CAMAGÜEY.- In the distance, the farm Palmira simulates an oasis. It is a copious point of green real palms in the middle of extensive and desolate pastures. They say that it is near the San Rafael batey (small rural town), at eight kilometers of the Magarabomba community and at 11km of Florida, but nothing more is glimpsed in all the surroundings, for what it is possible to infer that that "surrounds" is a peasant version of “to the song of the rooster”, that never comes.

There lives alone Maritza Lezcano González, a short woman, of whitest skin and green-yellowish eyes, like the color of the grassland when the drought begins to do ravages.

She is “born and raised” literally in those places, since her mother was milking a cow when she felt the childbearing pains. From that moment, 48 years have already passed. To the return of almost five decades, Maritza manages to make produce 15.97 hectares of ground that she inherited from her mother.

The cattle is the biggest of her determinations. She has in her herd 125 bovine animals and approximately 150 ovine - goat, in addition to horses, pigs and hens. She sows everything she can, for the self-sufficiency, to contribute to the credit and services cooperative José Martí, to which she is associated, and to assure the food of the animals. Right now her main crops are pineapples, bananas, canes and king grass.

To be a peasant for her turns out to be the maximum thing. She takes it in the blood, she assures. Perhaps there is the (genetic) secret so that it could do so much in every day.

-Is the task long?

- I get up at 4:30 a.m. - when there are no many cows in milking - I prepare for myself the sip of coffee, which cannot be missing; I go for the corral to milk (under the moonlight) and order them then for ttheir pasture; I come and give them milk to the rams that I raise with baby´s bottle; I milk the kid and feed to the pigs; here each one has his shift.

“After the lunch I mount on horseback and adornment the cattle to one kilometer more or less from here, up to the well, so that they take water. Two hours or so I spend giving bomb so that they drink all (275 approximately), since the lagoon is dry. I return the animals and I am going to look for cane for the pigs, cut it and bring it to mount peak because I have no wagon, I do not like it. Later, I put the cows and the beasts away, and I count them and put the goats and rams in their space. The last thing are the dogs, now only six, but I have had 19. I end at about 11:00 p.m., I eat, take a bath... and until the following dawn. When the thing is very, very complicated I pay someone so that he helps me”.

-Don´t you feel that you demand too much to your body physically?

- I am used to it. I do not get tired and sit down a moment if I need it. What I can assure you is that I do not know what is the boredom. If there is need to cut the grass I do it, I sting marabou posts, I throw and arrange fences, and milk; I love that, milking is the very same life.

- Have you felt alone?

- Never, I do not know what is the solitude.
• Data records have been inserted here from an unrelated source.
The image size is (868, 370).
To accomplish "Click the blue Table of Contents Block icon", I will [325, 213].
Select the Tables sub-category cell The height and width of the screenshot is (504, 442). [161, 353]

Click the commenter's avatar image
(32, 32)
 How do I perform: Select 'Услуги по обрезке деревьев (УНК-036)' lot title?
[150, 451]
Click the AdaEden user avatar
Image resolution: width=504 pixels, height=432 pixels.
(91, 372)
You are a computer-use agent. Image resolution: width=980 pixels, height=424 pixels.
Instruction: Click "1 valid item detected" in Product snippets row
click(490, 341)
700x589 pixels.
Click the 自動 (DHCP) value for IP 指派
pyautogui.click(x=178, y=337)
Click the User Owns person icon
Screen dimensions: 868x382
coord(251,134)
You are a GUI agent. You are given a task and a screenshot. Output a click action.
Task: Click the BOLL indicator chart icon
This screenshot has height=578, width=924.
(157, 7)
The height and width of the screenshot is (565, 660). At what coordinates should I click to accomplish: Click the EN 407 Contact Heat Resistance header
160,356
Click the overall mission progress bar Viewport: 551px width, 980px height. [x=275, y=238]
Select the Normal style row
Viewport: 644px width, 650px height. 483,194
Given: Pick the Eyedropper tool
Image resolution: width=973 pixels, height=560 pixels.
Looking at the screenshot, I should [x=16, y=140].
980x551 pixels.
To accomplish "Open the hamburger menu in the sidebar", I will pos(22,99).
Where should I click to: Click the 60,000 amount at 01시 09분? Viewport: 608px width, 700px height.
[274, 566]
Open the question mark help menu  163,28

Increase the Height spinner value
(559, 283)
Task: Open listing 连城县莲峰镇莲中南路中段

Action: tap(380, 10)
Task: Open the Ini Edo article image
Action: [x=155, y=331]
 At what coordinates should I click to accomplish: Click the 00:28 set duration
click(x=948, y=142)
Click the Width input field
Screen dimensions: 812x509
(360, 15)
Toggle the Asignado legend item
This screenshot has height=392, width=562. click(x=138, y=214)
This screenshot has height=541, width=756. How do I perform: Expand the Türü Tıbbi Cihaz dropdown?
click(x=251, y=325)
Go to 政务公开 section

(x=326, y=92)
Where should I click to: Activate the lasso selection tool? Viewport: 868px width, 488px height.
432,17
I live like this alone since 2000. I have two children, but each one attends to his farm. I am well like that, I have not thought of looking for company. I feel that it would be an obstacle because I could not attend to the farm as I owe. I am not afraid at any hour, I even like mounting on horseback at dawn and covering the pasture.

“I enjoy to wake up before the dawn and to feel the roosters singing. To be in the corral and to see the dawn is the richest thing that exists”, she says in a tone of unquestionable plenitude.”